Welcome to the world we live in today, one of seemingly constant change. A recent study ranked “resistance to change” as number 4 in a list of the most common career-limiting habits. One key thing to remember is that change is a combination of chaos and opportunity. Those who are resistant are only looking at one side of the equation and in turn creating massive amounts of stress for themselves. They’re forgetting about the opportunity and focusing only on the chaos. And who can blame them?
We all know that change is the only constant in life and nowhere is that more true than in the workplace. Technology alone forces us to be adaptable and learn new things on nearly a daily basis. The business world is always evolving in big ways and small (think: mergers, acquisitions, restructuring, etc.).
Change is absolutely unavoidable so, as the trekkies say, resistance is futile. Successful professionals have to be willing to embrace change, even when the outcome is still unknown. And the same holds true for change and the impact on us personally as well. IT IS UNAVOIDABLE. Accept that fact.
How can you handle change positively? Here are some tips, courtesy of a blogger and self-described work-life balance examiner, Fran Bozarth.
1. Remember that change is a natural part of our existence – it happens whether you accept it or not. This is not something you have control over, so let it go. Put your energy into being resilient and coming through the change creatively.

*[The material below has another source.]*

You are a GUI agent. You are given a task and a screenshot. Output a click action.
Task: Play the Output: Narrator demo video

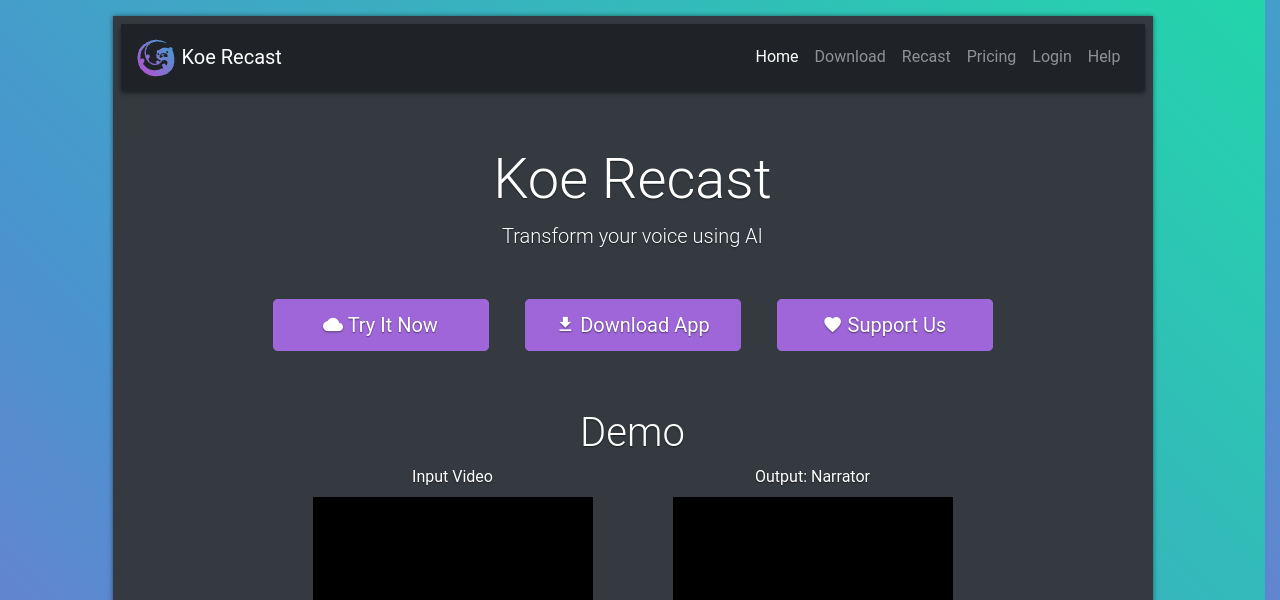[812, 548]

2. See this as an opportunity. Think about it – change may be uncomfortable, but on the other hand, it also changes the parameters in which we operate. You have been given an opportunity for growth!
3. Know that it’s entirely normal to be resistant to change. The stages of grief are also important emotional stages when facing any kind of change. (Denial, Resistance,Exploration, Acceptance/Commitment)

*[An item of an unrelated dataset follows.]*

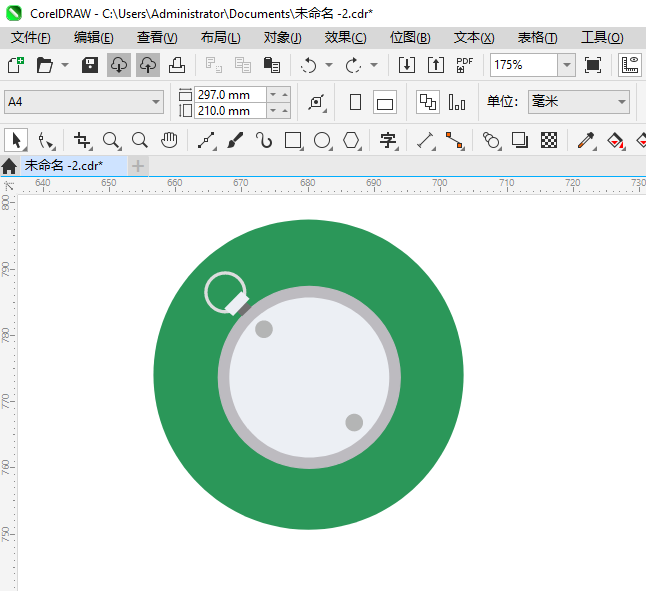Choose the Pan hand tool
This screenshot has width=646, height=591.
(x=169, y=140)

4. Pay attention to your attitude. Fighting some changes is like beating your head against a brick wall. Don’t waste your energy on it! Find ways to channel your energy in a positive direction. This will increase your sense of empowerment, and help you feel more resilient in the face of such change.
5. Most importantly, form a support network. This might be people who are also undergoing the change, or might have to be people who are NOT experiencing the change you are undergoing. The call is yours.
Remember, you may not have control over the changes that come at you, but you DO have control over your responses. That, in itself, is pretty empowering.
In the coming months we will be exploring in greater depth how to master and take control of change and how that can impact our work lives and personal lives positively. It’s all about results!